▶ _Problem details_: Make an exact copy of the records below. Include every line.

▼▼▼

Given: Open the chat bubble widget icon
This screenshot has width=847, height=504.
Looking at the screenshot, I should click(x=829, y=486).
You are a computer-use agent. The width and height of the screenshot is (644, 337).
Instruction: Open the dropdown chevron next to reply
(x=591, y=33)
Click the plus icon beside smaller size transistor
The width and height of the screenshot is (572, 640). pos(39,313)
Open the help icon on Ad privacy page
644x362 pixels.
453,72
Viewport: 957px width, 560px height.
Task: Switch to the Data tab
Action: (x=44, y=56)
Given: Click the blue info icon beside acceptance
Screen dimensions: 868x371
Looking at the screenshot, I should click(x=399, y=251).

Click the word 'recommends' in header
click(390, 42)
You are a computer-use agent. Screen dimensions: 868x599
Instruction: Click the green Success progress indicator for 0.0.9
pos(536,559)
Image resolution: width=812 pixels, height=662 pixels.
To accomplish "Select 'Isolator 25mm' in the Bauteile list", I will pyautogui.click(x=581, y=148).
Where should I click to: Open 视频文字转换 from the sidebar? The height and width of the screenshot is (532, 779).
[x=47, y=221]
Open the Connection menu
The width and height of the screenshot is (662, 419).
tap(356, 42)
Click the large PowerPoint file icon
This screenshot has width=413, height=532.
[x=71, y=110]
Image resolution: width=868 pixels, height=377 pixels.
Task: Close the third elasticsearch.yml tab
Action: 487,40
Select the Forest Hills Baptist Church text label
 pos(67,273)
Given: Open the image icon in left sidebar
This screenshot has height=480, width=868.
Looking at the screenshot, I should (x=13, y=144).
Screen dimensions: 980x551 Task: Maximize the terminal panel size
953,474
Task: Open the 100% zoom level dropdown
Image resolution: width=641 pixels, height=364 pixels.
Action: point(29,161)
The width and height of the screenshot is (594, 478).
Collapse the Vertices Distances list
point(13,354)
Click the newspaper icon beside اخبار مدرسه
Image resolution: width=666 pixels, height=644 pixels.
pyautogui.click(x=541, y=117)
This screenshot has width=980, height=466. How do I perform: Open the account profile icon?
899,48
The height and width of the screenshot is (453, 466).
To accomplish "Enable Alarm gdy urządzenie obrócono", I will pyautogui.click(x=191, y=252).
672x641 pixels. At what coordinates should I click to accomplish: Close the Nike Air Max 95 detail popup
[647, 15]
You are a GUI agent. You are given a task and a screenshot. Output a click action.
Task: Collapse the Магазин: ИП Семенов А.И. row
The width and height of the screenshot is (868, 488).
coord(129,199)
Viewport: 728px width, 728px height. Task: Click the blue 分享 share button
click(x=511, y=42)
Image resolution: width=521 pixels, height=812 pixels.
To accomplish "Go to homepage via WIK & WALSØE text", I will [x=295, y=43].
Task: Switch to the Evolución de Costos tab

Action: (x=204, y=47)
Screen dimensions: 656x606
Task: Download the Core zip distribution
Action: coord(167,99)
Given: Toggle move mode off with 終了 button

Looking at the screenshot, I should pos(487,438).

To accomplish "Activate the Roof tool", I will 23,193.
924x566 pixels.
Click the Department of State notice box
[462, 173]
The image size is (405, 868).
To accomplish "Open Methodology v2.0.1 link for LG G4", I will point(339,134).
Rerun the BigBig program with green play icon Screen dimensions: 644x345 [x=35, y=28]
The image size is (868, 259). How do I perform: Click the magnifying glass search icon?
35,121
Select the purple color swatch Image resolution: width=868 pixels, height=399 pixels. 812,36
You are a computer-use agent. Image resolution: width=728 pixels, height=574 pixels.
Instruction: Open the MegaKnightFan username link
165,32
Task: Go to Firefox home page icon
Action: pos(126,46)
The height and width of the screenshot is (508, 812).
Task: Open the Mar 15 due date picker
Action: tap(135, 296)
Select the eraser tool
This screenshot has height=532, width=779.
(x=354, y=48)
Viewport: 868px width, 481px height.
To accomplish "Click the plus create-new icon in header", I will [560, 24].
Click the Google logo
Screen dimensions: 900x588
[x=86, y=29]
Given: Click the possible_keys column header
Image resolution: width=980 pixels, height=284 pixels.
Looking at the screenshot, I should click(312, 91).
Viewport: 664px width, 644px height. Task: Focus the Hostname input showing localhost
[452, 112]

▲▲▲

▶ _The completed task_:
Given: Open the chat bubble widget icon
This screenshot has width=847, height=504.
Looking at the screenshot, I should click(x=829, y=486).
You are a computer-use agent. The width and height of the screenshot is (644, 337).
Instruction: Open the dropdown chevron next to reply
(x=591, y=33)
Click the plus icon beside smaller size transistor
The width and height of the screenshot is (572, 640). pos(39,313)
Open the help icon on Ad privacy page
644x362 pixels.
453,72
Viewport: 957px width, 560px height.
Task: Switch to the Data tab
Action: (x=44, y=56)
Given: Click the blue info icon beside acceptance
Screen dimensions: 868x371
Looking at the screenshot, I should click(x=399, y=251).

Click the word 'recommends' in header
click(390, 42)
You are a computer-use agent. Screen dimensions: 868x599
Instruction: Click the green Success progress indicator for 0.0.9
pos(536,559)
Image resolution: width=812 pixels, height=662 pixels.
To accomplish "Select 'Isolator 25mm' in the Bauteile list", I will pyautogui.click(x=581, y=148).
Where should I click to: Open 视频文字转换 from the sidebar? The height and width of the screenshot is (532, 779).
[x=47, y=221]
Open the Connection menu
The width and height of the screenshot is (662, 419).
tap(356, 42)
Click the large PowerPoint file icon
This screenshot has width=413, height=532.
[x=71, y=110]
Image resolution: width=868 pixels, height=377 pixels.
Task: Close the third elasticsearch.yml tab
Action: 487,40
Select the Forest Hills Baptist Church text label
 pos(67,273)
Given: Open the image icon in left sidebar
This screenshot has height=480, width=868.
Looking at the screenshot, I should (x=13, y=144).
Screen dimensions: 980x551 Task: Maximize the terminal panel size
953,474
Task: Open the 100% zoom level dropdown
Image resolution: width=641 pixels, height=364 pixels.
Action: point(29,161)
The width and height of the screenshot is (594, 478).
Collapse the Vertices Distances list
point(13,354)
Click the newspaper icon beside اخبار مدرسه
Image resolution: width=666 pixels, height=644 pixels.
pyautogui.click(x=541, y=117)
This screenshot has width=980, height=466. How do I perform: Open the account profile icon?
899,48
The height and width of the screenshot is (453, 466).
To accomplish "Enable Alarm gdy urządzenie obrócono", I will pyautogui.click(x=191, y=252).
672x641 pixels. At what coordinates should I click to accomplish: Close the Nike Air Max 95 detail popup
[647, 15]
You are a GUI agent. You are given a task and a screenshot. Output a click action.
Task: Collapse the Магазин: ИП Семенов А.И. row
The width and height of the screenshot is (868, 488).
coord(129,199)
Viewport: 728px width, 728px height. Task: Click the blue 分享 share button
click(x=511, y=42)
Image resolution: width=521 pixels, height=812 pixels.
To accomplish "Go to homepage via WIK & WALSØE text", I will [x=295, y=43].
Task: Switch to the Evolución de Costos tab

Action: (x=204, y=47)
Screen dimensions: 656x606
Task: Download the Core zip distribution
Action: coord(167,99)
Given: Toggle move mode off with 終了 button

Looking at the screenshot, I should pos(487,438).

To accomplish "Activate the Roof tool", I will 23,193.
924x566 pixels.
Click the Department of State notice box
[462, 173]
The image size is (405, 868).
To accomplish "Open Methodology v2.0.1 link for LG G4", I will point(339,134).
Rerun the BigBig program with green play icon Screen dimensions: 644x345 [x=35, y=28]
The image size is (868, 259). How do I perform: Click the magnifying glass search icon?
35,121
Select the purple color swatch Image resolution: width=868 pixels, height=399 pixels. 812,36
You are a computer-use agent. Image resolution: width=728 pixels, height=574 pixels.
Instruction: Open the MegaKnightFan username link
165,32
Task: Go to Firefox home page icon
Action: pos(126,46)
The height and width of the screenshot is (508, 812).
Task: Open the Mar 15 due date picker
Action: tap(135, 296)
Select the eraser tool
This screenshot has height=532, width=779.
(x=354, y=48)
Viewport: 868px width, 481px height.
To accomplish "Click the plus create-new icon in header", I will [560, 24].
Click the Google logo
Screen dimensions: 900x588
[x=86, y=29]
Given: Click the possible_keys column header
Image resolution: width=980 pixels, height=284 pixels.
Looking at the screenshot, I should click(312, 91).
Viewport: 664px width, 644px height. Task: Focus the Hostname input showing localhost
[452, 112]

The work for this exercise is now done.